Manuel Arredondo y Francisco Luis Díaz Torrejón, amigos y compañeros de tertulia

Manuel Arredondo Valenzuela y yo: Recuerdos de los días vividos

Nadie está preparado para asumir la pérdida de alguien querido y todo lo que parezca en sentido contrario, sólo es resignación. Nada quebranta el ánimo con tanta desazón como un adiós definitivo y nunca la desazón es sentimiento menor, aunque la muerte se vea venir anticipadamente, porque todas las muertes –anunciadas o no– son siempre inesperadas.

Mañana de desazón aquella del viernes 25 de octubre porque, cuando aún no había amanecido, un inopinado mensaje telefónico provocaba tal impacto que el ánimo, desprevenido, sucumbía en un shock súbito. Primera reacción como mecanismo de incredulidad: ¡No puede ser cierto!

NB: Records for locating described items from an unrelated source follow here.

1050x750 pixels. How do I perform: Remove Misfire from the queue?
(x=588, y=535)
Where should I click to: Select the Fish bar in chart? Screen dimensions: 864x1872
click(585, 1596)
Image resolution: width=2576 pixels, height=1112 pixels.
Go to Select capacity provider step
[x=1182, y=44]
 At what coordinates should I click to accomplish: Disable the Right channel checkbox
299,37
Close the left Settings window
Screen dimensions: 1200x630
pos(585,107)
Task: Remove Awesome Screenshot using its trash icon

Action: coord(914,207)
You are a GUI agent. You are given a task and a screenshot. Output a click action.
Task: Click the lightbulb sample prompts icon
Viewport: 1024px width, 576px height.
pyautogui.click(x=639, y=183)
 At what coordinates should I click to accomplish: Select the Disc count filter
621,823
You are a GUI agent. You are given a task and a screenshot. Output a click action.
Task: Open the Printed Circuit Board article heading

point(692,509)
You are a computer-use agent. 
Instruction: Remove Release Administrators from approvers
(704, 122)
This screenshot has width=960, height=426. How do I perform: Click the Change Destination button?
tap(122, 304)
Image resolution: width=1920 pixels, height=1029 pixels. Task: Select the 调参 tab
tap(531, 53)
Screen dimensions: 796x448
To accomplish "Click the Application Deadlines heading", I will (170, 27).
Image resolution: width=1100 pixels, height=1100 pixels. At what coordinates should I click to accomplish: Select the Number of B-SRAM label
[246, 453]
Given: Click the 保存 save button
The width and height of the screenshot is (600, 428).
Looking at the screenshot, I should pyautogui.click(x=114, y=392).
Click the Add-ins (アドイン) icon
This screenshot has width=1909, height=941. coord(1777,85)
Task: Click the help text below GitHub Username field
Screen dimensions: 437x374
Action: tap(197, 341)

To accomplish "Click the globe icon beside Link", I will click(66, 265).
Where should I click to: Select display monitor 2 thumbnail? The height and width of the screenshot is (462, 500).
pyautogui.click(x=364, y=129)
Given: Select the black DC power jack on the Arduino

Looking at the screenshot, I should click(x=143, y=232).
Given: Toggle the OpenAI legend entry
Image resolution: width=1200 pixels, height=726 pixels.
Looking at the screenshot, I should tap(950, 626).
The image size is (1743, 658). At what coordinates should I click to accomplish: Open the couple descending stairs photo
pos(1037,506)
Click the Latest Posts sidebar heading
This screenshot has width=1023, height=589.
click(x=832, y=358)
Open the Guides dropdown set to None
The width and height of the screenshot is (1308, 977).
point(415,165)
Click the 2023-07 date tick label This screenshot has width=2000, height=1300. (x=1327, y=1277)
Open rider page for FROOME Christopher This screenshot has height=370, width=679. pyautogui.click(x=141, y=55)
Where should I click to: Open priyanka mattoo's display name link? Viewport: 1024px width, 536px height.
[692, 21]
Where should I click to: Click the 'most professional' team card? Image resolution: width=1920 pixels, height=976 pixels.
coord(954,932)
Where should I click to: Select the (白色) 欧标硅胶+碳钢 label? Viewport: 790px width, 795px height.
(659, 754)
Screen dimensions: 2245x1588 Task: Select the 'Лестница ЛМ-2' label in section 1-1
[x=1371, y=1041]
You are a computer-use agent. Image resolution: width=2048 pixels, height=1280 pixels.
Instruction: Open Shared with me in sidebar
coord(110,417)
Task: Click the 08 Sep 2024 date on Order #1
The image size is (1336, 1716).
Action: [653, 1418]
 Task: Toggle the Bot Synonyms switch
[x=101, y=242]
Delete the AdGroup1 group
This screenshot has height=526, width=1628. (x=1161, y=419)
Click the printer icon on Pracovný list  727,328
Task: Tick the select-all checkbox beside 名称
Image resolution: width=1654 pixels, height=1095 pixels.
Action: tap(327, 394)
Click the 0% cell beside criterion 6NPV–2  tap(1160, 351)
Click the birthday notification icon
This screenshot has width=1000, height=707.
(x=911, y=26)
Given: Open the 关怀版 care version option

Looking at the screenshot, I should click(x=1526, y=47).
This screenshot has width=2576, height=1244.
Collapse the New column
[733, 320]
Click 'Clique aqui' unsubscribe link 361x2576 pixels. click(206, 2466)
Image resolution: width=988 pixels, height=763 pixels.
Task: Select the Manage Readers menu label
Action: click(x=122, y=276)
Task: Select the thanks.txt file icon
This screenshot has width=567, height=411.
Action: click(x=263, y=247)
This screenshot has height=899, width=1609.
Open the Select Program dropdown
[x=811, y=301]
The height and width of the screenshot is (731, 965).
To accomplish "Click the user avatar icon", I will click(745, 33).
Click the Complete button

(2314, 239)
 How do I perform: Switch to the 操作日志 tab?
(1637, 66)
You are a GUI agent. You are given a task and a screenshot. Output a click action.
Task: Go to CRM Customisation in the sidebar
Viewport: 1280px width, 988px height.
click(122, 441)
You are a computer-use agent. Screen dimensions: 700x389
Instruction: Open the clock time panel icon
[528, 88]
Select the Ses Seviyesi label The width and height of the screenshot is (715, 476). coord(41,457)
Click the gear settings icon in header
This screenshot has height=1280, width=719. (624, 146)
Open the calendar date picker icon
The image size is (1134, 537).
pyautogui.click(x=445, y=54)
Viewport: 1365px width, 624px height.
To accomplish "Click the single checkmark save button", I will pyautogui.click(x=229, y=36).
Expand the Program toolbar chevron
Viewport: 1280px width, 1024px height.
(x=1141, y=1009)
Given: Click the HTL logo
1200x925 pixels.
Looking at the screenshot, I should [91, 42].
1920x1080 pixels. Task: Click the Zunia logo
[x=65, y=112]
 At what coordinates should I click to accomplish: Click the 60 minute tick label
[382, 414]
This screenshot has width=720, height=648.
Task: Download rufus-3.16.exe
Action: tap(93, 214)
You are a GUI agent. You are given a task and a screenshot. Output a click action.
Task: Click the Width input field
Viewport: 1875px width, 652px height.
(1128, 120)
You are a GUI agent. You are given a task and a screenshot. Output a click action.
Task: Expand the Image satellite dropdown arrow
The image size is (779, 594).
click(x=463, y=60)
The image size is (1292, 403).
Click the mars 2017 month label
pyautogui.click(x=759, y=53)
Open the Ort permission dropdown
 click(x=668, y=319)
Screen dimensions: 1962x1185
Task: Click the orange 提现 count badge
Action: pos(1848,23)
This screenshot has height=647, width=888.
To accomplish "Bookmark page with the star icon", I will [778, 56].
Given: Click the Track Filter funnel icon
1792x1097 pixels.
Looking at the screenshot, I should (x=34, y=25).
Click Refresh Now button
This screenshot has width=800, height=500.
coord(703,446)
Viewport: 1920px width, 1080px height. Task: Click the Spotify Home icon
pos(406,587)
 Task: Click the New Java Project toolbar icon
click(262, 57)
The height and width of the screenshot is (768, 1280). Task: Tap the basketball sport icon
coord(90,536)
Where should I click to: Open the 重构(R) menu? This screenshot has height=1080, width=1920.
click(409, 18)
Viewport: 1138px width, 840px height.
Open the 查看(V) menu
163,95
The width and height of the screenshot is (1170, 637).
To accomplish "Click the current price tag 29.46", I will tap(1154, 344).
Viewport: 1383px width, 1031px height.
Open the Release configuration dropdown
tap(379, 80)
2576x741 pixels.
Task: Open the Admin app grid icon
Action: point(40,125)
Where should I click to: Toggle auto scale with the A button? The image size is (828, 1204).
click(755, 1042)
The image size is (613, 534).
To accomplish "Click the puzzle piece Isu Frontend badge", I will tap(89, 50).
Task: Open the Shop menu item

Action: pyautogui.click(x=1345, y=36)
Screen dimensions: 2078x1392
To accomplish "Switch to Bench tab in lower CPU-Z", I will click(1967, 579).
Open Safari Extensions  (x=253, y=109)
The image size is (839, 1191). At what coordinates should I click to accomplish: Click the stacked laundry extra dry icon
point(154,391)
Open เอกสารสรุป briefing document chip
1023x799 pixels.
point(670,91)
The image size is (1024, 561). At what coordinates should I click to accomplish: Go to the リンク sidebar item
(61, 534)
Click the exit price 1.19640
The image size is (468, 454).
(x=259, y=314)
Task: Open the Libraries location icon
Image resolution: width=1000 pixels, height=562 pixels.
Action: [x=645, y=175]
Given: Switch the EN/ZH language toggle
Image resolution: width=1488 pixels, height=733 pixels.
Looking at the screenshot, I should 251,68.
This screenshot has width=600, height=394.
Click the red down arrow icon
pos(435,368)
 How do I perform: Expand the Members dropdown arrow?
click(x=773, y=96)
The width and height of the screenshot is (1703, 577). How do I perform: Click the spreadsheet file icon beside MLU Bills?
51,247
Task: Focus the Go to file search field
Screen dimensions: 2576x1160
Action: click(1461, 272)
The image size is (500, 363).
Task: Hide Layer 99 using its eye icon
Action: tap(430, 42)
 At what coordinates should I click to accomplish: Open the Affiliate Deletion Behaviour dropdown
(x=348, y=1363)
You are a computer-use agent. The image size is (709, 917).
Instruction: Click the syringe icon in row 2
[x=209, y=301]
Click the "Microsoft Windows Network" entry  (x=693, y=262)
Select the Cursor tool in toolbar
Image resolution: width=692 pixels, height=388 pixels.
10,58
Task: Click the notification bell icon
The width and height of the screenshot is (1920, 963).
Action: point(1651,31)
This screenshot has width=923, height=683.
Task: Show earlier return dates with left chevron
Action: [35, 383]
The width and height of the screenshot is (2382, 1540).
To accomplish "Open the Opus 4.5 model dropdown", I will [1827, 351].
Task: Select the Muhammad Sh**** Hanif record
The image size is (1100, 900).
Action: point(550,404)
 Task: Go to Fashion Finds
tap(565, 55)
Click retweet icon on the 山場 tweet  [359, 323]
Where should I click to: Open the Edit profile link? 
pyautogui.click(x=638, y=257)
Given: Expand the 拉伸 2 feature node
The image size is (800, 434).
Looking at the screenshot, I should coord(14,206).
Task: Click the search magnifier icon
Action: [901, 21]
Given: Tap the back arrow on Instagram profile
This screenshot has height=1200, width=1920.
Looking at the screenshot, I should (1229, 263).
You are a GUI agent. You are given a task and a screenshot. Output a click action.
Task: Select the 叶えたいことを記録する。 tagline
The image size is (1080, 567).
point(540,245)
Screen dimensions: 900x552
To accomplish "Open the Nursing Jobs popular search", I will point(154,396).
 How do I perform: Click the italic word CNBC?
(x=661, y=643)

Pasados unos minutos de turbación, me vienen a la memoria las palabras que tantas veces esgrimiera mi sabio amigo Francisco de Cossío contra la traicionera novedad de las desgracias: Las malas noticias tienen su hora porque, generalmente, corren por la mañana temprano. Y vaya, en aquella mañana, si habían corrido. No podía creer, o más bien me resistía a asumir, una realidad tan dolorosamente lacerante como la partida durante la madrugada previa de mi querido –y querido por todos– amigo y compañero Manuel Arredondo Valenzuela.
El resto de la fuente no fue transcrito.